Information supplied -
##############################

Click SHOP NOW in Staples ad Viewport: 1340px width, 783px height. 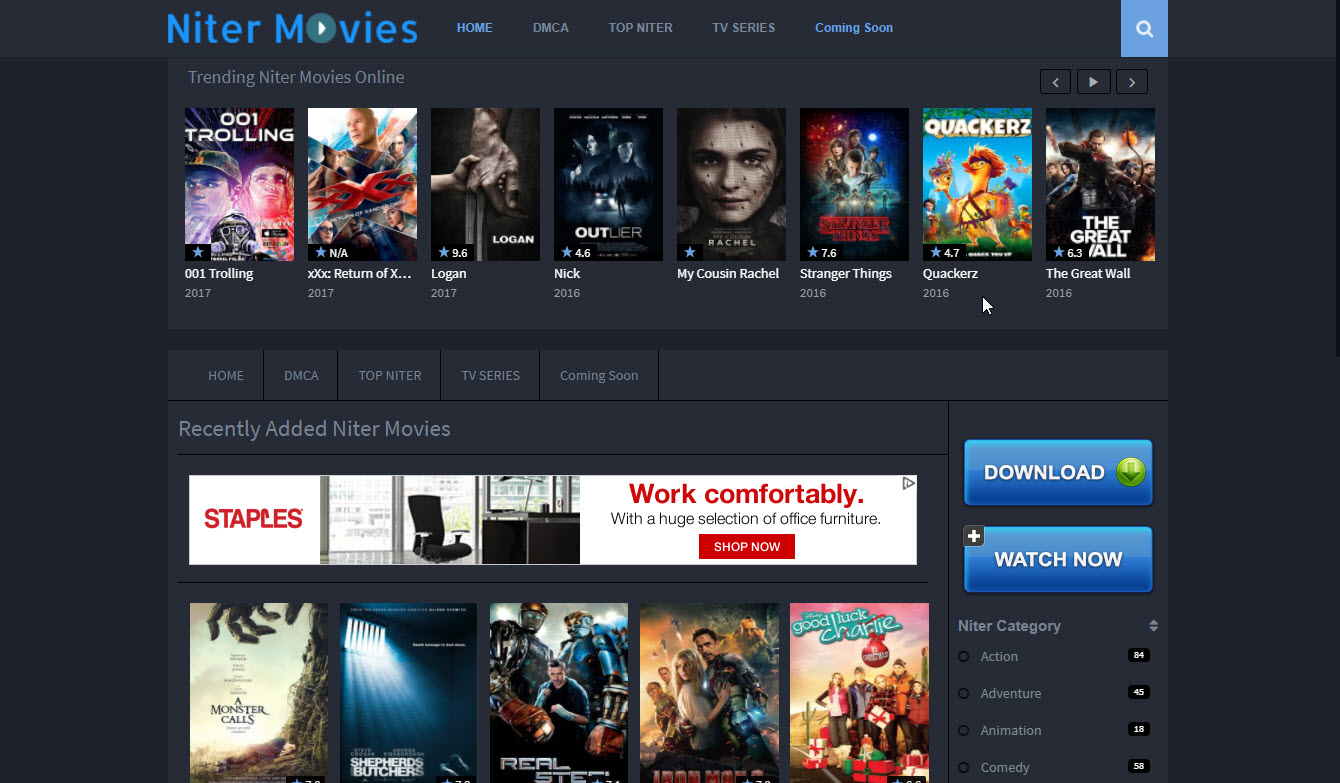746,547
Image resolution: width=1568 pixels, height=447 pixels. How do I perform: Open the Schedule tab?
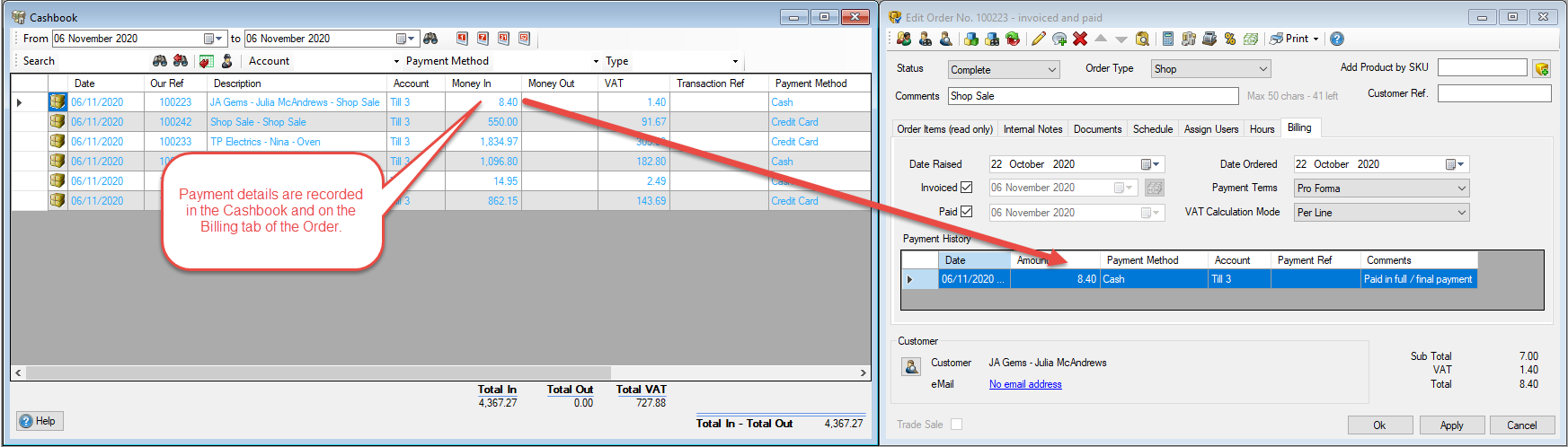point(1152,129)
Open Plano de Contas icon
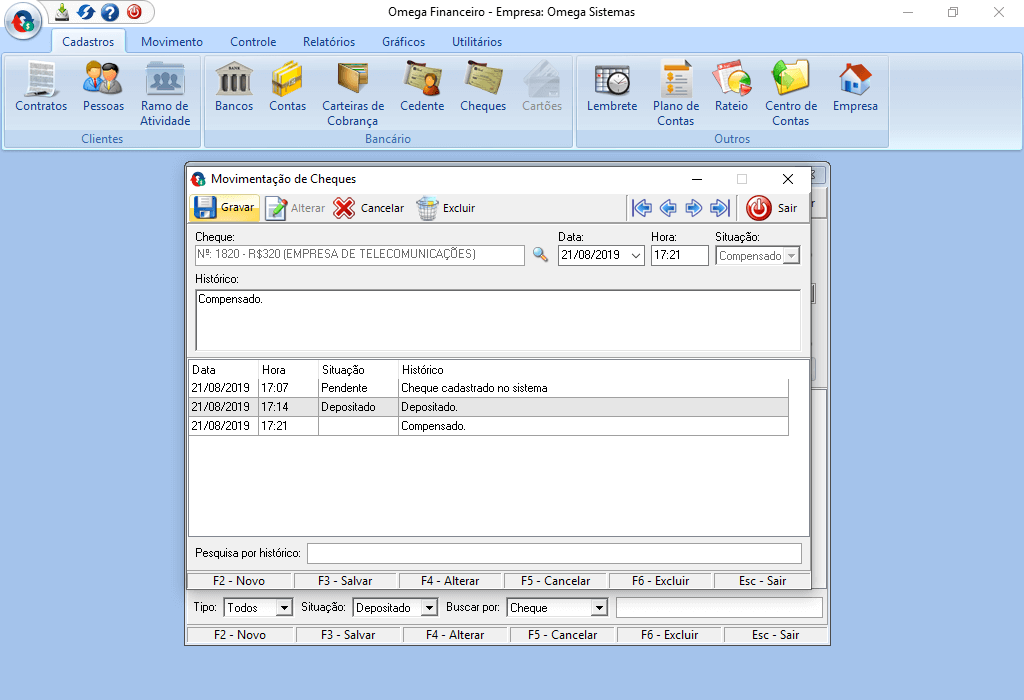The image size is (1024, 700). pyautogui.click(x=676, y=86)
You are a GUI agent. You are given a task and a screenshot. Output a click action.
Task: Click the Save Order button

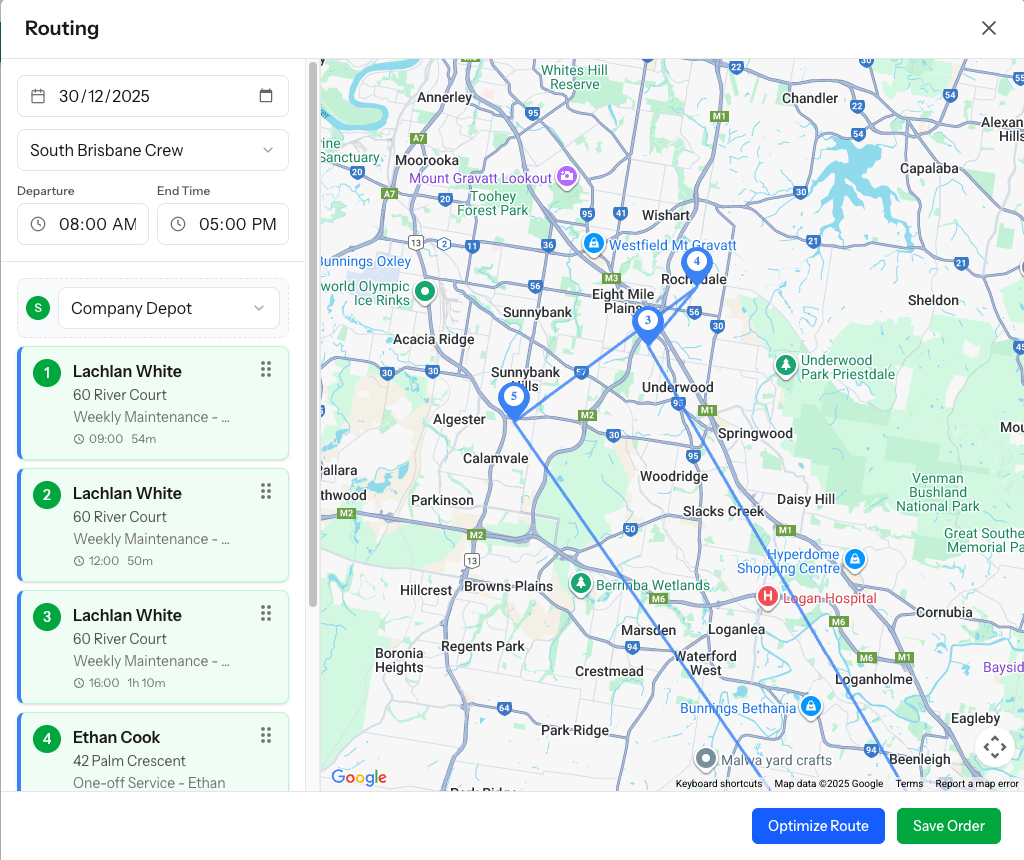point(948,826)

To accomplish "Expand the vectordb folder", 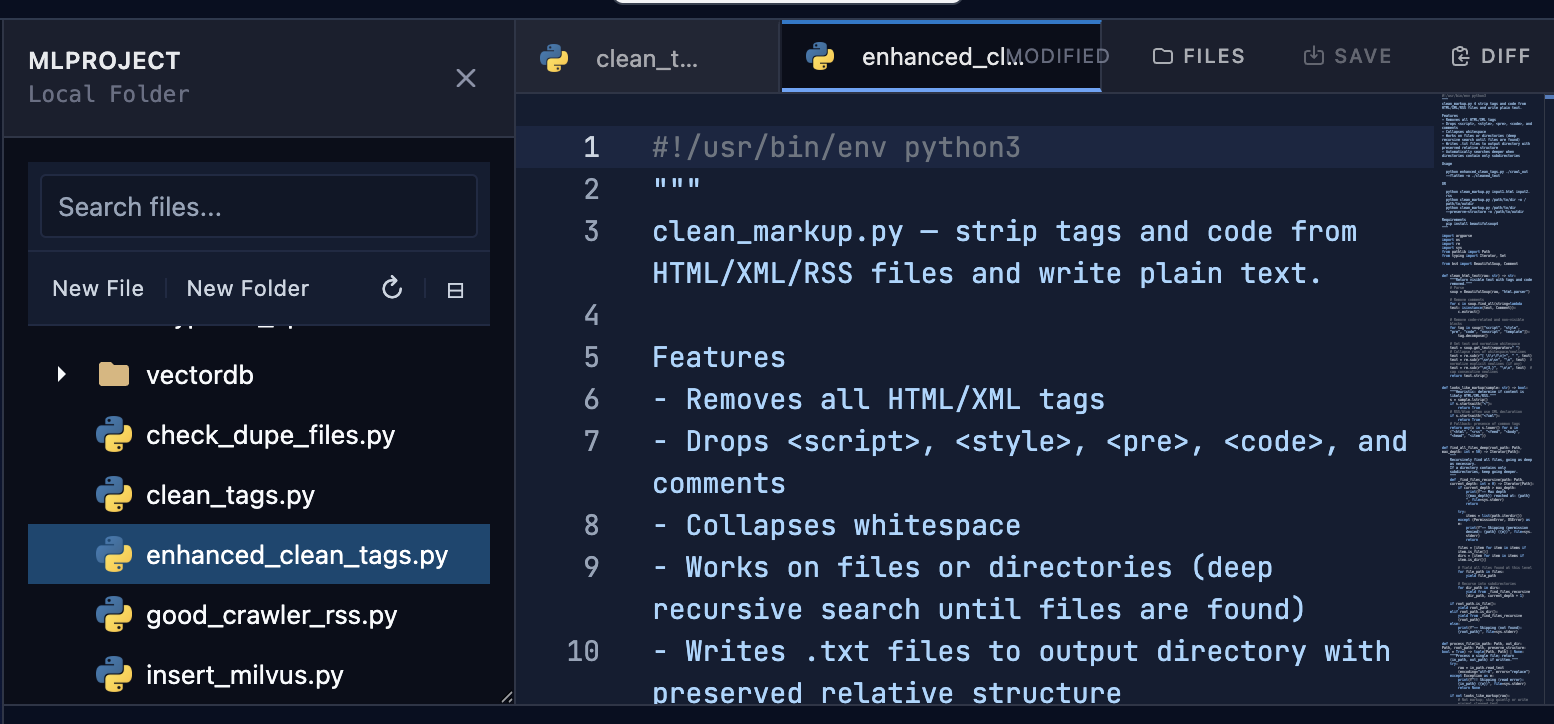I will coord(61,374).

##############################

Challenge - Show each line of the material above that contains the word "Open". Match the capitalization exactly, since case counts.

Response to this exercise -
Image resolution: width=1568 pixels, height=447 pixels. How do I perform: Open the Schedule tab?
Open Plano de Contas icon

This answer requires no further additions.